8. For HTTPS, you must import the CA for the parent proxy onto the client-side SteelHead. For details, see the SteelHead User Guide.
9. Under Push to Appliances on the right-side of the window, specify the site or site types and appliances and click Push to push your settings.
Configuring automatic parent proxy chaining
Configure automatic mode for clients/browsers configured with a proxy auto-config (PAC) file or an explicit proxy defined on the browser. In automatic mode the client opens a connection to a proxy specified on the browser:
• If HTTP, it sends a GET request with the correct host header, for example wikipedia.com.
• IF HTTPS, it sends a CONNECT request followed by a handshake.
The client/browser opens a connection to a specific proxy and uses that particular connection to multiplex all of its requests.
Automatic mode doesn’t cache non SSL traffic.
No traffic is optimized if automatic mode is off and the client/browser has an explicit proxy defined.
To configure automatic parent proxy chaining
1. Choose Manage > Optimization: Web Proxy to display the Web Proxy page.
2. Under Parent Proxy, click the > to expand the page.
3. Select Automatic.
4. Under HTTP Whitelisted Servers, enter a comma-separated list of the IP address or hostname of the trusted parent proxy servers. HTTP cache will be enabled for servers you have listed in this field.
5. Click Save. The traffic is transparently redirected to a proxy explicitly defined in the client/browser.
6. For HTTPS, you must import the CA for the parent proxy onto the client-side SteelHead. For details, see the SteelHead User Guide.
7. Under Push to Appliances on the right-side of the window, specify the site or site types and appliances and click Push to push your settings.
Pushing your settings and viewing push status
You can push your settings to sites or site types from the Policy Push Control on the right side of the page. You can also view push status from the Push Status panel on the right side of the page.
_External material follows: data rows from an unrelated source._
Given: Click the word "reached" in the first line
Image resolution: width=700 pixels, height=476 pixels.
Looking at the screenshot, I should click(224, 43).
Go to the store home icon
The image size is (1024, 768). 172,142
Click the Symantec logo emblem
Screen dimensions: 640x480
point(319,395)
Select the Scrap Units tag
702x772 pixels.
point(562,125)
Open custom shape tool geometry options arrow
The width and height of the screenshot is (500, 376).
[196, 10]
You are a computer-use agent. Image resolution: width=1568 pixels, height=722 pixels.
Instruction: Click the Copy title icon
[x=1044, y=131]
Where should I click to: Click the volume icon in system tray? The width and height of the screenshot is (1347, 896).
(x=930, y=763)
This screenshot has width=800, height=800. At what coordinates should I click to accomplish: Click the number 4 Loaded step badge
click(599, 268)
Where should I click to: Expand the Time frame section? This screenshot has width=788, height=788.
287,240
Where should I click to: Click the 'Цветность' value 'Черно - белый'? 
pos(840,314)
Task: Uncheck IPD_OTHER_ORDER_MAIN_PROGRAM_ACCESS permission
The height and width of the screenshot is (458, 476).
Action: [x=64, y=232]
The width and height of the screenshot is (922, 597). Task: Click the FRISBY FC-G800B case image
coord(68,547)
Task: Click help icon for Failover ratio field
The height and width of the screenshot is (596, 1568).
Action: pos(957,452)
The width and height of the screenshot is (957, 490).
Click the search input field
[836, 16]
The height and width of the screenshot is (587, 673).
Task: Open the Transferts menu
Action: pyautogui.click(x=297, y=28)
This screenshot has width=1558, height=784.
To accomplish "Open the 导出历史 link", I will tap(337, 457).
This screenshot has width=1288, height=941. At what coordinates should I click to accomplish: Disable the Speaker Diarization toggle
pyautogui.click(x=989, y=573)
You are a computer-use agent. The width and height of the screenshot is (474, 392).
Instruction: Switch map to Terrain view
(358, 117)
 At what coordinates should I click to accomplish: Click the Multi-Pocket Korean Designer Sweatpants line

If the SCC and SteelHeads are both running 9.2.0 or later, for the initial configuration the SCC pushes the entire configuration. For SteelHeads and an SCC running 9.2 or later, any changes made after the initial push, the SCC pushes only the modified settings to ensure improved response times and throughput performance. If the SCC and SteelHeads are both running 9.0 and 9.1, when you push configuration changes, whether the initial push or after, the SCC deletes the entire configuration and replaces it with the new configuration settings, which can slow response times and performance.
When you perform a policy push, the SCC is the master configuration; any local changes made on SteelHeads are overwritten.
To push settings
1. Under Policy Push Control on the right side of the page, click Include in Push to expand the page and display the Push to Appliances panel.
To exclude appliances from the push, under Push Control on the right side of the page, click Exclude from Push. (This option only appears if you have clicked Include in Push.)
2. Complete the configuration as described in this table.
Control | Description |
Push to Appliances | Select to push your path selection rules: • Site Types—Click the text box to display site types to choose from. Select the site types one at a time to add them to the text box. After you select the site type, it is displayed in the text box. To remove a site type, click the X. To view what sites make up the site type, click See More. We recommend that you choose site types rather than sites to organize your rules as site types make the management of rules easier. • Sites—Click the text box to display sites to choose from. Select the sites one at a time to add them to the text box. After you select the site, it is displayed in the text box. To remove a site, click the X. To view site details, click See Details. |
Push | Pushes configuration settings to the selected sites or site types. Click Clear to clear your settings. |
Viewing push status
You can view the current status of your pushes on the right side of the page in the Push Status panel.
To view current status of configuration pushes
• Under Push Status on the right side of the page, click More to be directed to the Operation History page.
The current operations (that is, pushes) and status are displayed in the Operations table.